→ **EXERCISE REQUIREMENTS**: The task calls for every line of the data to be repeated exactly.

→ **Dataset entries**:
......

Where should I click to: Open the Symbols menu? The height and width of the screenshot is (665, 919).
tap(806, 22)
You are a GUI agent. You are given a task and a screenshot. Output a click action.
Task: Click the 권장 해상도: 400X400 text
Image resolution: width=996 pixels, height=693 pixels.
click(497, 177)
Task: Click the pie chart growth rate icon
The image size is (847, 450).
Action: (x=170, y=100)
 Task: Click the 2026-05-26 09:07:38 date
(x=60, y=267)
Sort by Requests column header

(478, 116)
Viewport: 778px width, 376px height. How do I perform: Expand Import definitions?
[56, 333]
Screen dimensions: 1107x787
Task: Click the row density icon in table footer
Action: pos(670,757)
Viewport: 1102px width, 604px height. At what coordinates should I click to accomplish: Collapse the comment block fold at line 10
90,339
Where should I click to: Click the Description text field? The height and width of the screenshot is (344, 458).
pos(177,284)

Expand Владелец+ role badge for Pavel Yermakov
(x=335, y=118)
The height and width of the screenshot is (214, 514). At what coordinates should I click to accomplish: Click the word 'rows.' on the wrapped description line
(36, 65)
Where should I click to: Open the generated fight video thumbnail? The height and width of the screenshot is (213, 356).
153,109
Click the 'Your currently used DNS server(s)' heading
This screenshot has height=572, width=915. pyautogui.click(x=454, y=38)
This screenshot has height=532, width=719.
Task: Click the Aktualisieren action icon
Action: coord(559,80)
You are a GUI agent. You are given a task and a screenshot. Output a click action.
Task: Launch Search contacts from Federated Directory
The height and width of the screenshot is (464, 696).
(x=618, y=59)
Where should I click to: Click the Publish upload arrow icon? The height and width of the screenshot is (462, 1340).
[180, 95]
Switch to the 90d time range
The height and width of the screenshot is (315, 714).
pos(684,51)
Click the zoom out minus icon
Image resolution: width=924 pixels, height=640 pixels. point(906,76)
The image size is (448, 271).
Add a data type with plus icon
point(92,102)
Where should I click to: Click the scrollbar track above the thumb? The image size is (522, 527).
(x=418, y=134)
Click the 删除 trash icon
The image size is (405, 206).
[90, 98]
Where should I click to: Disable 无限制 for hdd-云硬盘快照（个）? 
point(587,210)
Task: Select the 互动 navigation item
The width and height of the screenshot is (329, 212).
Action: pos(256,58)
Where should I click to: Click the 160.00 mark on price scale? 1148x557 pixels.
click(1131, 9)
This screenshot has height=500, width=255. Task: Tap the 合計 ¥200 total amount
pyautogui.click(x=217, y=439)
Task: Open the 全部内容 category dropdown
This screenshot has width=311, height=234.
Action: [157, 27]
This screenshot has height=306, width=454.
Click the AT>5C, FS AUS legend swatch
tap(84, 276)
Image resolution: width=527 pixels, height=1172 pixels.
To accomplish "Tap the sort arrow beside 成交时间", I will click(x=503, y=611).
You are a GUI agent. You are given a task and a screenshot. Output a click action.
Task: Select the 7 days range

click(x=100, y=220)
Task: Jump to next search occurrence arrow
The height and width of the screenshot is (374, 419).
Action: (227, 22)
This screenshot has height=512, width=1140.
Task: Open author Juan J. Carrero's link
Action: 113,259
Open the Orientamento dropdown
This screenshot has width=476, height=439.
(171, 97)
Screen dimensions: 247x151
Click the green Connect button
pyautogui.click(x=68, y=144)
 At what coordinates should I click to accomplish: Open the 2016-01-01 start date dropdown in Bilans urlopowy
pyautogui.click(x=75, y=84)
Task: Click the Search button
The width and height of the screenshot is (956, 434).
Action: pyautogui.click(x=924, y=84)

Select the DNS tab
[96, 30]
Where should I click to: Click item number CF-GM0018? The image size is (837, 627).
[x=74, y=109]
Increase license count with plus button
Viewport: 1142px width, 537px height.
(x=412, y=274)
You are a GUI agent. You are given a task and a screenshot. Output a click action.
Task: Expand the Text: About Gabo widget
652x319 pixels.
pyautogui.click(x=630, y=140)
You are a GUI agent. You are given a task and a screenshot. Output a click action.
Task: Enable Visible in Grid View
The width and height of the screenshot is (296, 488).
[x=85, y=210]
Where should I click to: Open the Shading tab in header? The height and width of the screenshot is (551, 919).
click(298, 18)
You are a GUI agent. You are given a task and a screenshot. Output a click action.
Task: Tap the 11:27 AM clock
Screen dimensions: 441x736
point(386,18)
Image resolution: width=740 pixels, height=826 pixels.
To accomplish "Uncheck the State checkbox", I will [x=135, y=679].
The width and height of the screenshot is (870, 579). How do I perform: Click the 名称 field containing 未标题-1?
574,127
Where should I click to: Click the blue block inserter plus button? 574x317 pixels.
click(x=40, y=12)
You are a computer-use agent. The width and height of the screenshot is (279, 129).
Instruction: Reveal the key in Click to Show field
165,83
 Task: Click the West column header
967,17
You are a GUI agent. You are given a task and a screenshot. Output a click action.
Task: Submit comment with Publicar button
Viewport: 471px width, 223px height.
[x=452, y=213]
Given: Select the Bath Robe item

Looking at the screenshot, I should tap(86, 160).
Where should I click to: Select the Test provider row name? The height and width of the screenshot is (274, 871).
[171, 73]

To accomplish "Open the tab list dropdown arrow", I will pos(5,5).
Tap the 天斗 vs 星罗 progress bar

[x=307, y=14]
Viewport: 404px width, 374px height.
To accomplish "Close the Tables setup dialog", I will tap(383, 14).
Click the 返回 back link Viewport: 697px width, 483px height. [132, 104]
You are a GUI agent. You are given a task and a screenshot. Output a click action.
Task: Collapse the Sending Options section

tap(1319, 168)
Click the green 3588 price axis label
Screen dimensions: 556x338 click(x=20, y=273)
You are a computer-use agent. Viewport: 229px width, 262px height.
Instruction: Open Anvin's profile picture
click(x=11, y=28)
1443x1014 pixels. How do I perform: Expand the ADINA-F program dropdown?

......

→ **RESPONSE**:
Where should I click to: Open the Symbols menu? The height and width of the screenshot is (665, 919).
tap(806, 22)
You are a GUI agent. You are given a task and a screenshot. Output a click action.
Task: Click the 권장 해상도: 400X400 text
Image resolution: width=996 pixels, height=693 pixels.
click(497, 177)
Task: Click the pie chart growth rate icon
The image size is (847, 450).
Action: (x=170, y=100)
 Task: Click the 2026-05-26 09:07:38 date
(x=60, y=267)
Sort by Requests column header

(478, 116)
Viewport: 778px width, 376px height. How do I perform: Expand Import definitions?
[56, 333]
Screen dimensions: 1107x787
Task: Click the row density icon in table footer
Action: pos(670,757)
Viewport: 1102px width, 604px height. At what coordinates should I click to accomplish: Collapse the comment block fold at line 10
90,339
Where should I click to: Click the Description text field? The height and width of the screenshot is (344, 458).
pos(177,284)

Expand Владелец+ role badge for Pavel Yermakov
(x=335, y=118)
The height and width of the screenshot is (214, 514). At what coordinates should I click to accomplish: Click the word 'rows.' on the wrapped description line
(36, 65)
Where should I click to: Open the generated fight video thumbnail? The height and width of the screenshot is (213, 356).
153,109
Click the 'Your currently used DNS server(s)' heading
This screenshot has height=572, width=915. pyautogui.click(x=454, y=38)
This screenshot has height=532, width=719.
Task: Click the Aktualisieren action icon
Action: coord(559,80)
You are a GUI agent. You are given a task and a screenshot. Output a click action.
Task: Launch Search contacts from Federated Directory
The height and width of the screenshot is (464, 696).
(x=618, y=59)
Where should I click to: Click the Publish upload arrow icon? The height and width of the screenshot is (462, 1340).
[180, 95]
Switch to the 90d time range
The height and width of the screenshot is (315, 714).
pos(684,51)
Click the zoom out minus icon
Image resolution: width=924 pixels, height=640 pixels. point(906,76)
The image size is (448, 271).
Add a data type with plus icon
point(92,102)
Where should I click to: Click the scrollbar track above the thumb? The image size is (522, 527).
(x=418, y=134)
Click the 删除 trash icon
The image size is (405, 206).
[90, 98]
Where should I click to: Disable 无限制 for hdd-云硬盘快照（个）? 
point(587,210)
Task: Select the 互动 navigation item
The width and height of the screenshot is (329, 212).
Action: pos(256,58)
Where should I click to: Click the 160.00 mark on price scale? 1148x557 pixels.
click(1131, 9)
This screenshot has height=500, width=255. Task: Tap the 合計 ¥200 total amount
pyautogui.click(x=217, y=439)
Task: Open the 全部内容 category dropdown
This screenshot has width=311, height=234.
Action: [157, 27]
This screenshot has height=306, width=454.
Click the AT>5C, FS AUS legend swatch
tap(84, 276)
Image resolution: width=527 pixels, height=1172 pixels.
To accomplish "Tap the sort arrow beside 成交时间", I will click(x=503, y=611).
You are a GUI agent. You are given a task and a screenshot. Output a click action.
Task: Select the 7 days range

click(x=100, y=220)
Task: Jump to next search occurrence arrow
The height and width of the screenshot is (374, 419).
Action: (227, 22)
This screenshot has height=512, width=1140.
Task: Open author Juan J. Carrero's link
Action: 113,259
Open the Orientamento dropdown
This screenshot has width=476, height=439.
(171, 97)
Screen dimensions: 247x151
Click the green Connect button
pyautogui.click(x=68, y=144)
 At what coordinates should I click to accomplish: Open the 2016-01-01 start date dropdown in Bilans urlopowy
pyautogui.click(x=75, y=84)
Task: Click the Search button
The width and height of the screenshot is (956, 434).
Action: pyautogui.click(x=924, y=84)

Select the DNS tab
[96, 30]
Where should I click to: Click item number CF-GM0018? The image size is (837, 627).
[x=74, y=109]
Increase license count with plus button
Viewport: 1142px width, 537px height.
(x=412, y=274)
You are a GUI agent. You are given a task and a screenshot. Output a click action.
Task: Expand the Text: About Gabo widget
652x319 pixels.
pyautogui.click(x=630, y=140)
You are a GUI agent. You are given a task and a screenshot. Output a click action.
Task: Enable Visible in Grid View
The width and height of the screenshot is (296, 488).
[x=85, y=210]
Where should I click to: Open the Shading tab in header? The height and width of the screenshot is (551, 919).
click(298, 18)
You are a GUI agent. You are given a task and a screenshot. Output a click action.
Task: Tap the 11:27 AM clock
Screen dimensions: 441x736
point(386,18)
Image resolution: width=740 pixels, height=826 pixels.
To accomplish "Uncheck the State checkbox", I will [x=135, y=679].
The width and height of the screenshot is (870, 579). How do I perform: Click the 名称 field containing 未标题-1?
574,127
Where should I click to: Click the blue block inserter plus button? 574x317 pixels.
click(x=40, y=12)
You are a computer-use agent. The width and height of the screenshot is (279, 129).
Instruction: Reveal the key in Click to Show field
165,83
 Task: Click the West column header
967,17
You are a GUI agent. You are given a task and a screenshot. Output a click action.
Task: Submit comment with Publicar button
Viewport: 471px width, 223px height.
[x=452, y=213]
Given: Select the Bath Robe item

Looking at the screenshot, I should tap(86, 160).
Where should I click to: Select the Test provider row name? The height and width of the screenshot is (274, 871).
[171, 73]

To accomplish "Open the tab list dropdown arrow", I will pos(5,5).
Tap the 天斗 vs 星罗 progress bar

[x=307, y=14]
Viewport: 404px width, 374px height.
To accomplish "Close the Tables setup dialog", I will tap(383, 14).
Click the 返回 back link Viewport: 697px width, 483px height. [132, 104]
You are a GUI agent. You are given a task and a screenshot. Output a click action.
Task: Collapse the Sending Options section

tap(1319, 168)
Click the green 3588 price axis label
Screen dimensions: 556x338 click(x=20, y=273)
You are a computer-use agent. Viewport: 229px width, 262px height.
Instruction: Open Anvin's profile picture
click(x=11, y=28)
1443x1014 pixels. How do I perform: Expand the ADINA-F program dropdown?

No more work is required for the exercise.